(Data records)
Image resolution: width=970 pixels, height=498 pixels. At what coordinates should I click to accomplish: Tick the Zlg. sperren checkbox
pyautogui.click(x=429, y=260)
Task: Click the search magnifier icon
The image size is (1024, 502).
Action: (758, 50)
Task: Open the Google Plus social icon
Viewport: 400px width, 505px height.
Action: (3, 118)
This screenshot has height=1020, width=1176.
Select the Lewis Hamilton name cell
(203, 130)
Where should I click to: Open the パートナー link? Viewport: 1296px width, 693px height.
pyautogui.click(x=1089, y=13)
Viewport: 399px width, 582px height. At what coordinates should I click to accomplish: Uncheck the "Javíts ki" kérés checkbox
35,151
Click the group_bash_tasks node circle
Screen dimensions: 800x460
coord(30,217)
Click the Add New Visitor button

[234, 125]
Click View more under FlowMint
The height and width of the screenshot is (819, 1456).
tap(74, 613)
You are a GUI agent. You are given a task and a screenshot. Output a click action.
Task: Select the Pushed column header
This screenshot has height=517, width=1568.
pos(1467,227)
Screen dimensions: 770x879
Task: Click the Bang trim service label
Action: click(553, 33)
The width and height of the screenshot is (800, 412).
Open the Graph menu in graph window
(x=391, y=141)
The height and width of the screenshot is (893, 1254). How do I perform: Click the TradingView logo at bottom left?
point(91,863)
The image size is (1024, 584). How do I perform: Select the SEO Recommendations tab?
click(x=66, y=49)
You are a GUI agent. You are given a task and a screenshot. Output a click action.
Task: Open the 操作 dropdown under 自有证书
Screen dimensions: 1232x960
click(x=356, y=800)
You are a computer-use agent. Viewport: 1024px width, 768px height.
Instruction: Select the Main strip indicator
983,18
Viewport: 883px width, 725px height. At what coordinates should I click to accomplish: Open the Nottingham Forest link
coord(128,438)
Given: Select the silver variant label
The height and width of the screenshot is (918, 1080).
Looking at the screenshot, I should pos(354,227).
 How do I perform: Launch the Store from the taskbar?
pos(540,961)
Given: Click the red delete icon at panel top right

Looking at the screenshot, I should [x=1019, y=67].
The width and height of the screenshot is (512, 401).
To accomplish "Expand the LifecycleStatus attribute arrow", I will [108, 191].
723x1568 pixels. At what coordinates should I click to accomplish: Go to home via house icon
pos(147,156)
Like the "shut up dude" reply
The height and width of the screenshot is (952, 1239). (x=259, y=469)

## YOUR TASK
Send back each record exactly as it stands.

## COMPLETED TASK
Image resolution: width=970 pixels, height=498 pixels. At what coordinates should I click to accomplish: Tick the Zlg. sperren checkbox
pyautogui.click(x=429, y=260)
Task: Click the search magnifier icon
The image size is (1024, 502).
Action: (758, 50)
Task: Open the Google Plus social icon
Viewport: 400px width, 505px height.
Action: (3, 118)
This screenshot has height=1020, width=1176.
Select the Lewis Hamilton name cell
(203, 130)
Where should I click to: Open the パートナー link? Viewport: 1296px width, 693px height.
pyautogui.click(x=1089, y=13)
Viewport: 399px width, 582px height. At what coordinates should I click to accomplish: Uncheck the "Javíts ki" kérés checkbox
35,151
Click the group_bash_tasks node circle
Screen dimensions: 800x460
coord(30,217)
Click the Add New Visitor button

[234, 125]
Click View more under FlowMint
The height and width of the screenshot is (819, 1456).
tap(74, 613)
You are a GUI agent. You are given a task and a screenshot. Output a click action.
Task: Select the Pushed column header
This screenshot has height=517, width=1568.
pos(1467,227)
Screen dimensions: 770x879
Task: Click the Bang trim service label
Action: click(553, 33)
The width and height of the screenshot is (800, 412).
Open the Graph menu in graph window
(x=391, y=141)
The height and width of the screenshot is (893, 1254). How do I perform: Click the TradingView logo at bottom left?
point(91,863)
The image size is (1024, 584). How do I perform: Select the SEO Recommendations tab?
click(x=66, y=49)
You are a GUI agent. You are given a task and a screenshot. Output a click action.
Task: Open the 操作 dropdown under 自有证书
Screen dimensions: 1232x960
click(x=356, y=800)
You are a computer-use agent. Viewport: 1024px width, 768px height.
Instruction: Select the Main strip indicator
983,18
Viewport: 883px width, 725px height. At what coordinates should I click to accomplish: Open the Nottingham Forest link
coord(128,438)
Given: Select the silver variant label
The height and width of the screenshot is (918, 1080).
Looking at the screenshot, I should pos(354,227).
 How do I perform: Launch the Store from the taskbar?
pos(540,961)
Given: Click the red delete icon at panel top right

Looking at the screenshot, I should [x=1019, y=67].
The width and height of the screenshot is (512, 401).
To accomplish "Expand the LifecycleStatus attribute arrow", I will [108, 191].
723x1568 pixels. At what coordinates should I click to accomplish: Go to home via house icon
pos(147,156)
Like the "shut up dude" reply
The height and width of the screenshot is (952, 1239). (x=259, y=469)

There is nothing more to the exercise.